— REQUIRED WORK —
List every Bible reference cited in the excerpt on the trying of faith, in the order they appear.

— EXCERPT —
The trying of your faith worketh patience
1. The chief grace which is tried in persecution is faith. Partly because it is the radical grace in the life of a Christian (Hebrews 2:4); we work by love, but live by faith; partly because this is the grace most exercised, sometimes in keeping the soul from using ill means and unlawful courses (Isaiah 28:16); sometimes in bringing the soul to live under gospel-comforts in the absence or want of worldly, and to make a Christian fetch water out of the rock when there is none in the fountain.

Use 1. You that have faith, or pretend to have it, must look for trials. Graces are not crowned till they are exercised; never any yet went to heaven without conflicts.

Use 2. You that are under trials, look to your faith (Luke 22:32).

(1)Hold fast your assurance in the midst of the saddest trials.

(2)Keep your hopes fresh and lively.

2. Many trials cause patience, that is, by the blessing of God upon them. Habits are strengthened by frequent acts; the more you act grace, the stronger; and often trial puts us upon frequent exercise (Hebrews 12:11).(1) It showeth how careful you should be to exercise yourselves under every cross; by that means you come to get habits of grace and patience: neglect causeth decay, and God withdraweth His hand from such as are idle: in spirituals, as well as temporals, "diligence maketh rich" (Proverbs 10:4).(2) It showeth that if we murmur or miscarry in any providence, the fault is in our own hearts, not in our condition.

3. It is an excellent exchange to part with outward comforts for inward graces. Fiery trials are nothing, if yon gain patience; sickness, with patience, is better than health; loss, with patience, is better than gain.

— INFORMATION GIVEN —
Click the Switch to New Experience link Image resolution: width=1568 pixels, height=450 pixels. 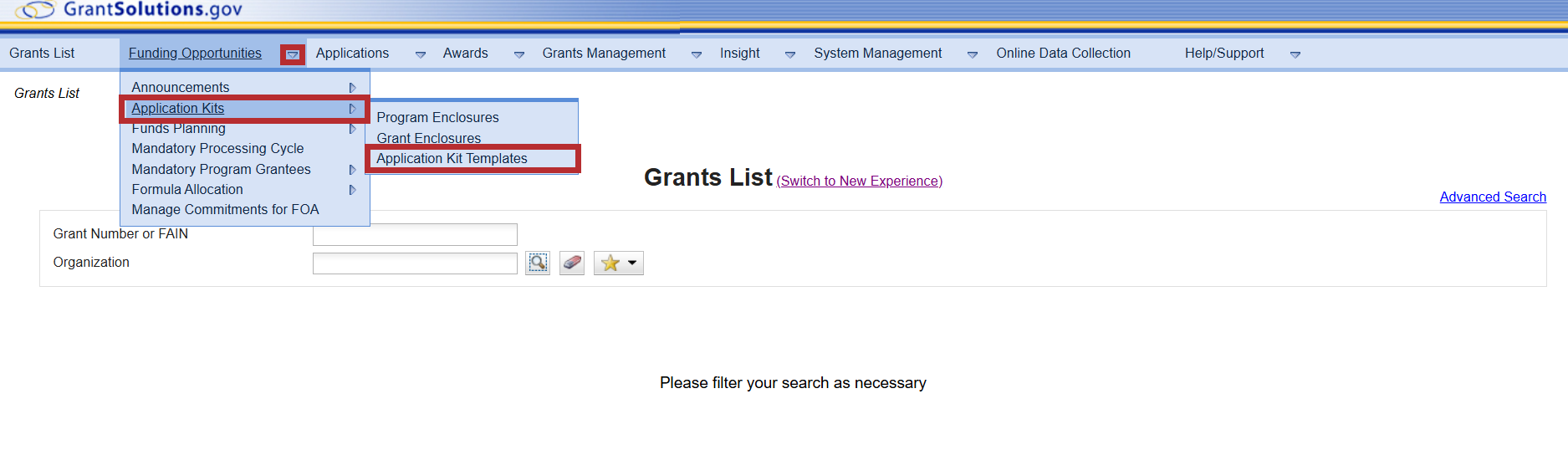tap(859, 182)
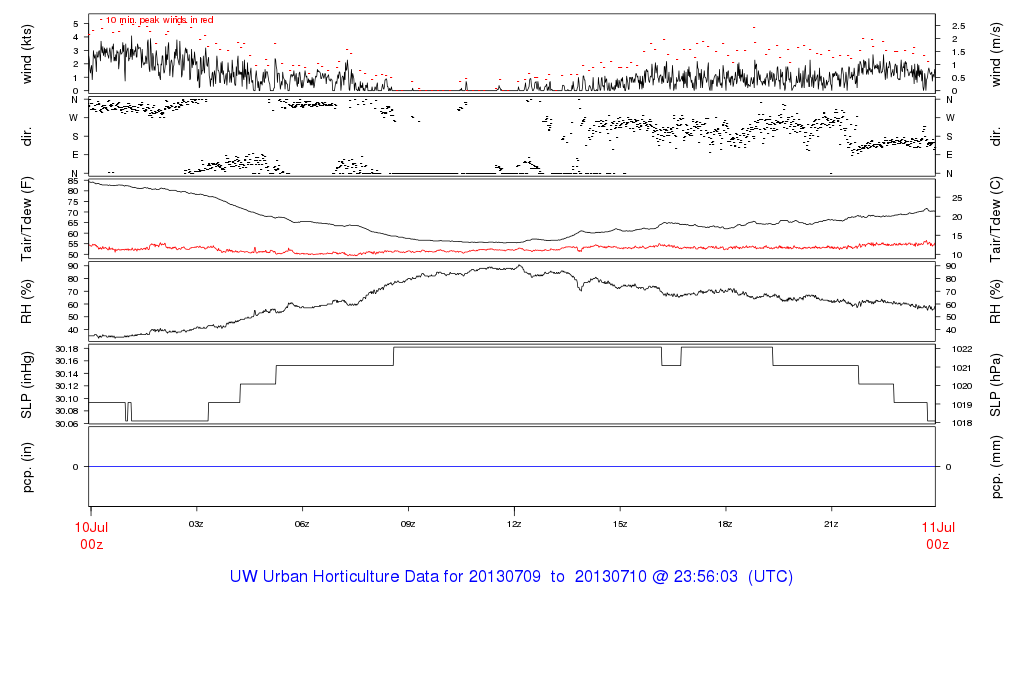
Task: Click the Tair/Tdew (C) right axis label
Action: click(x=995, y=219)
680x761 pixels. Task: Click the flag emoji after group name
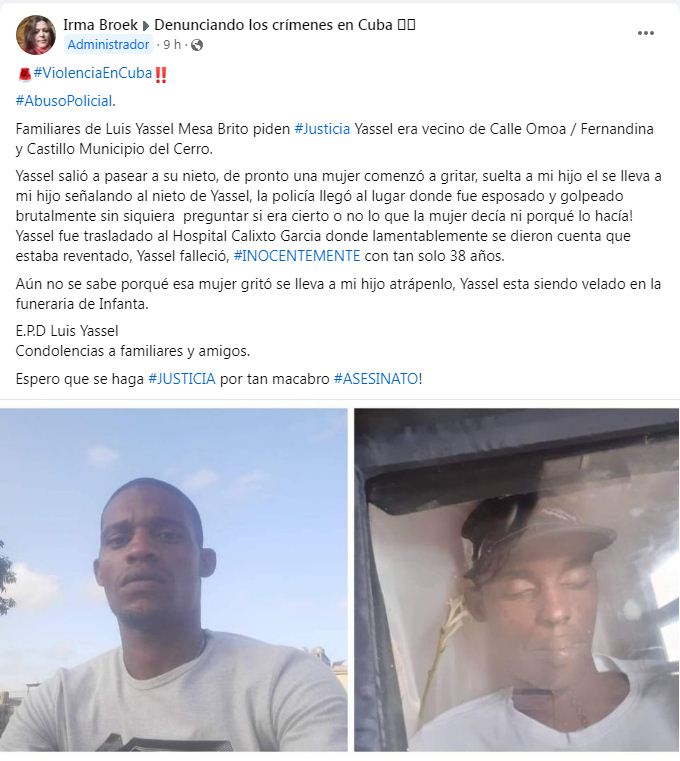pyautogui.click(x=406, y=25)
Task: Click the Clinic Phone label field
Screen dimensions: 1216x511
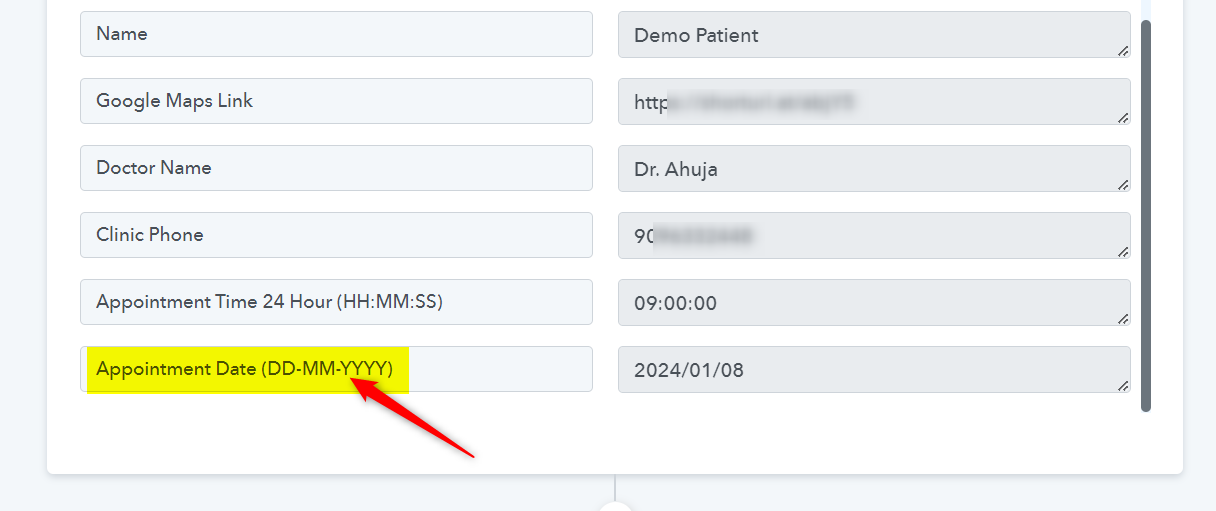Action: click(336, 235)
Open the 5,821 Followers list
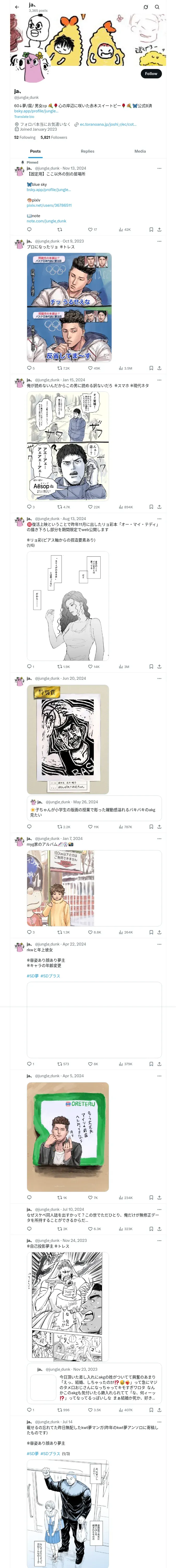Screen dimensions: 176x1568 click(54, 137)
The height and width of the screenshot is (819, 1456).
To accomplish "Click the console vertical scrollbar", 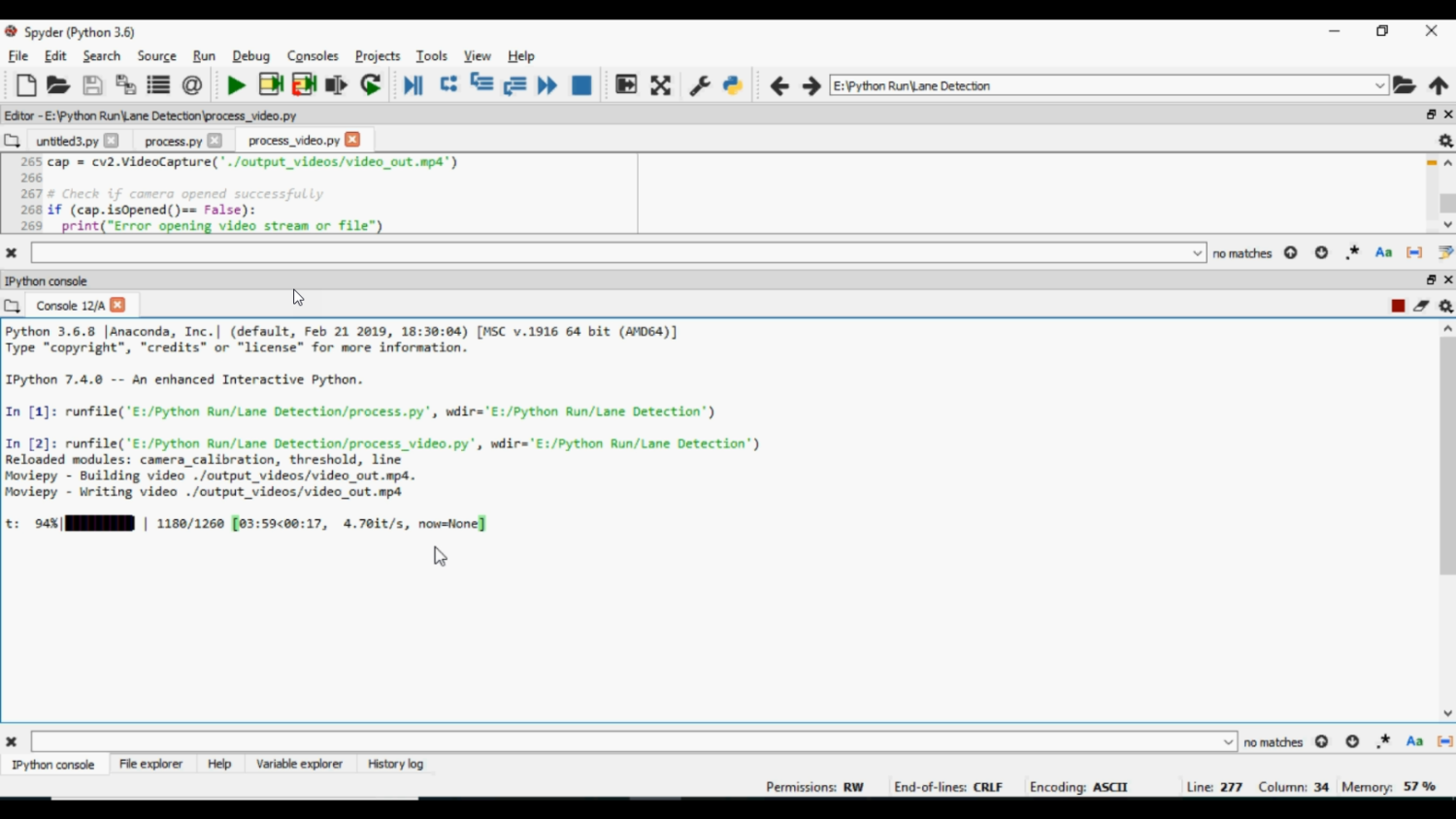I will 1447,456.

— EXERCISE RESULT —
Hebrews 2:4, Isaiah 28:16, Luke 22:32, Hebrews 12:11, Proverbs 10:4